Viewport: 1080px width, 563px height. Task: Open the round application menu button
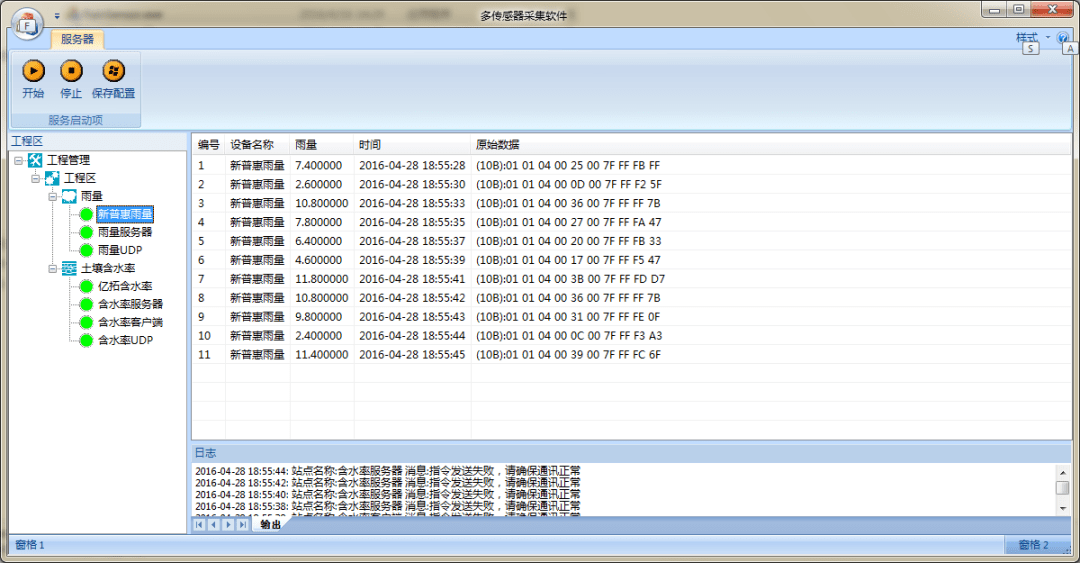click(x=27, y=20)
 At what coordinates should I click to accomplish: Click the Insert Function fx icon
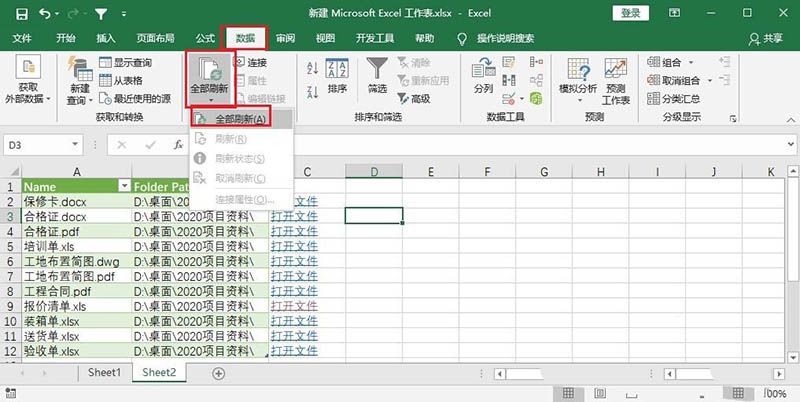178,145
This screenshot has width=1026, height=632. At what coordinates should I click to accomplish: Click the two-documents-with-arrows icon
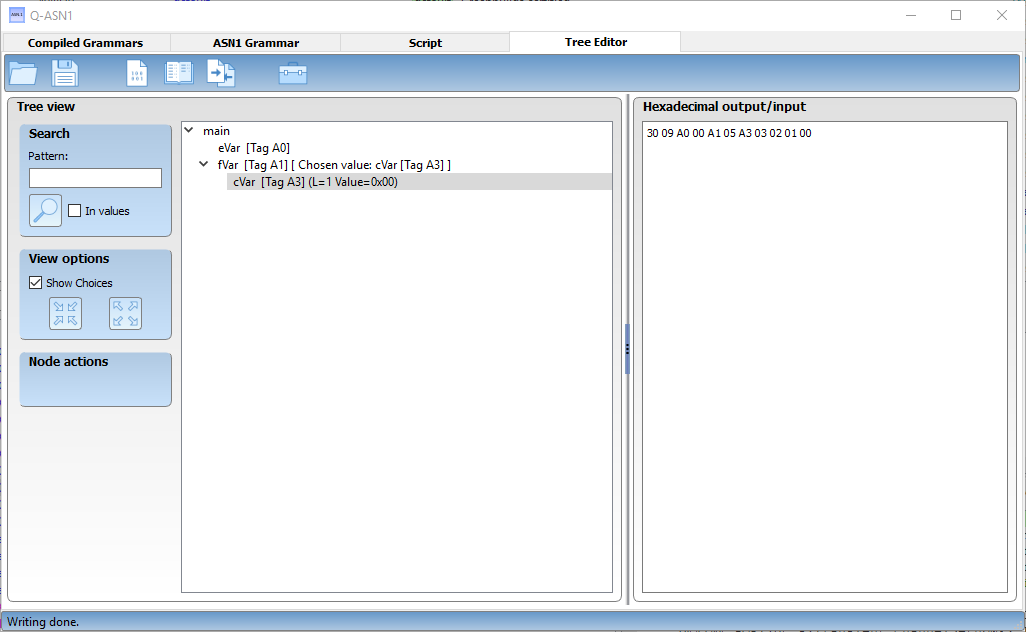(x=220, y=73)
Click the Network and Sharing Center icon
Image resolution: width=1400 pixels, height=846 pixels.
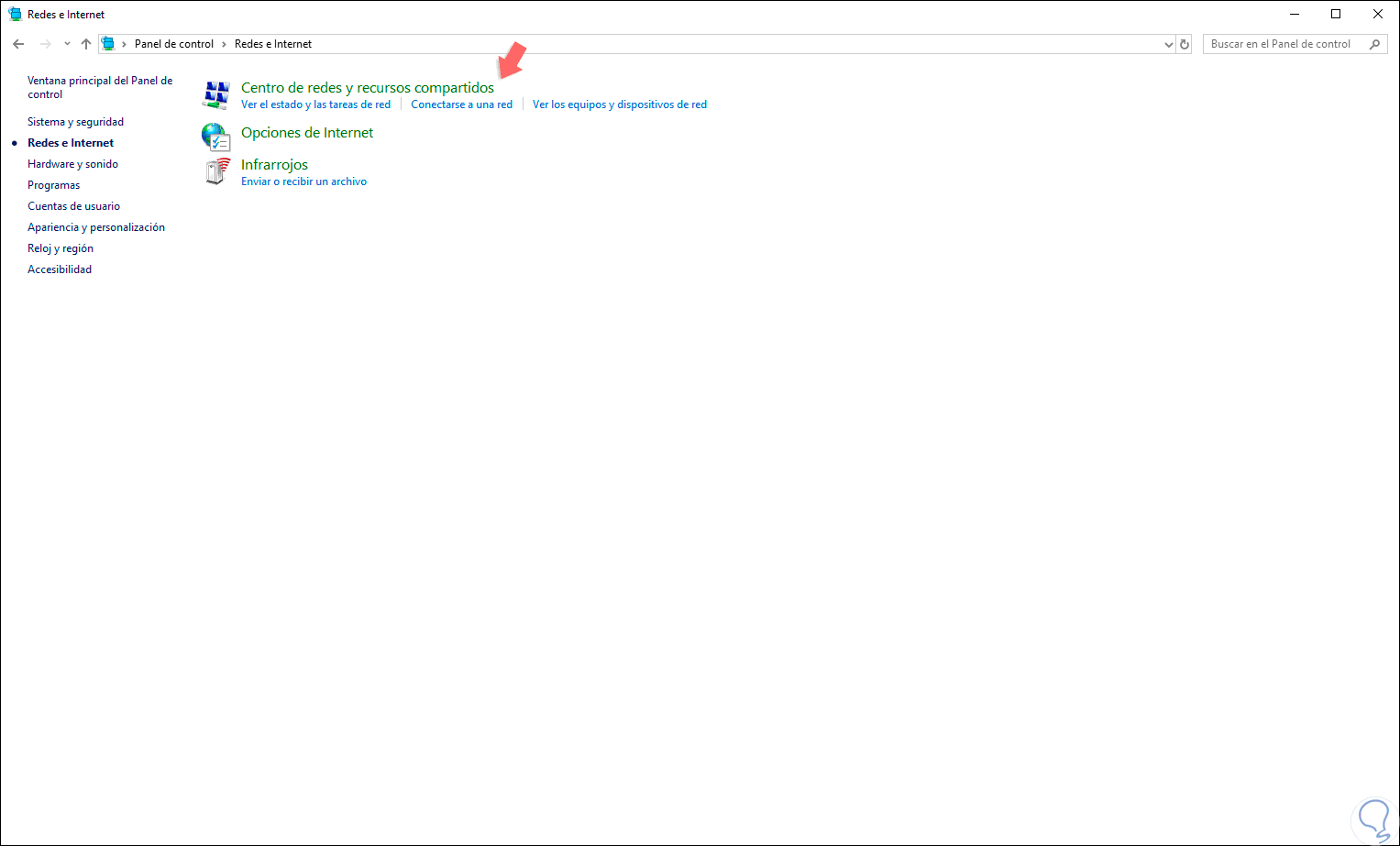pyautogui.click(x=216, y=95)
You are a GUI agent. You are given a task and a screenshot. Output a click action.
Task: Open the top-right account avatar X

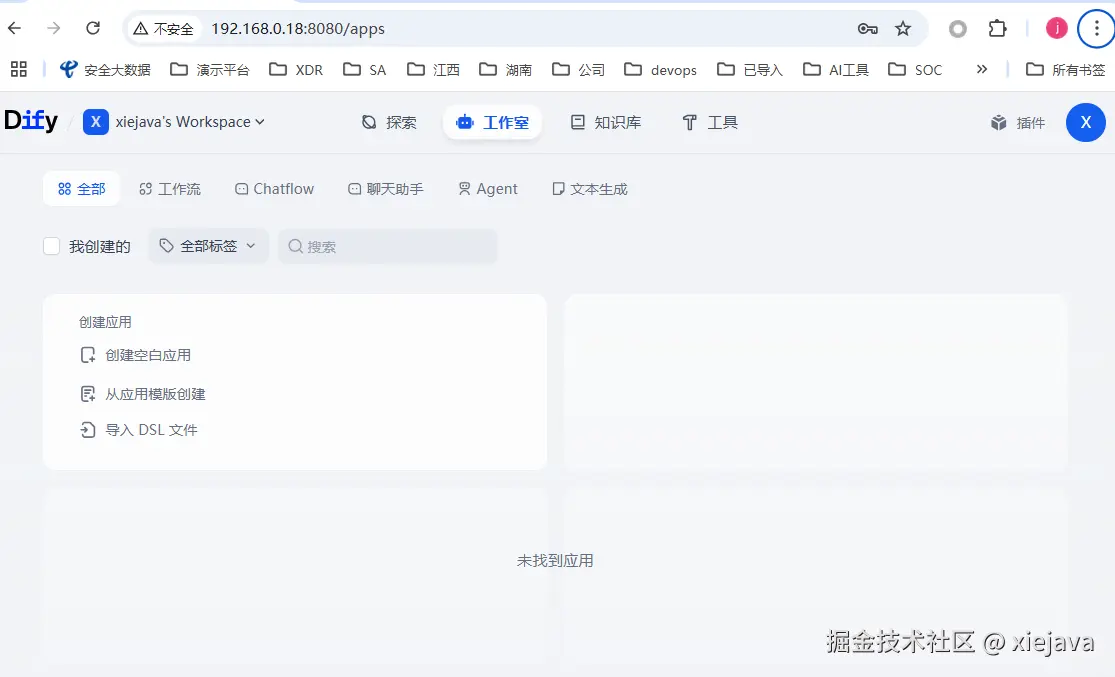click(x=1086, y=122)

* Problem description *
The response should be the full material, repeated exactly, with images removed.

* Answer to this problem *
Viewport: 1080px width, 563px height. Task: Open the round application menu button
click(x=27, y=20)
 At what coordinates should I click to accomplish: Click the Insert Function fx icon
178,145
This screenshot has width=1026, height=632. At what coordinates should I click to accomplish: Click the two-documents-with-arrows icon
(x=220, y=73)
Click the Network and Sharing Center icon
Image resolution: width=1400 pixels, height=846 pixels.
pyautogui.click(x=216, y=95)
You are a GUI agent. You are given a task and a screenshot. Output a click action.
Task: Open the top-right account avatar X

click(x=1086, y=122)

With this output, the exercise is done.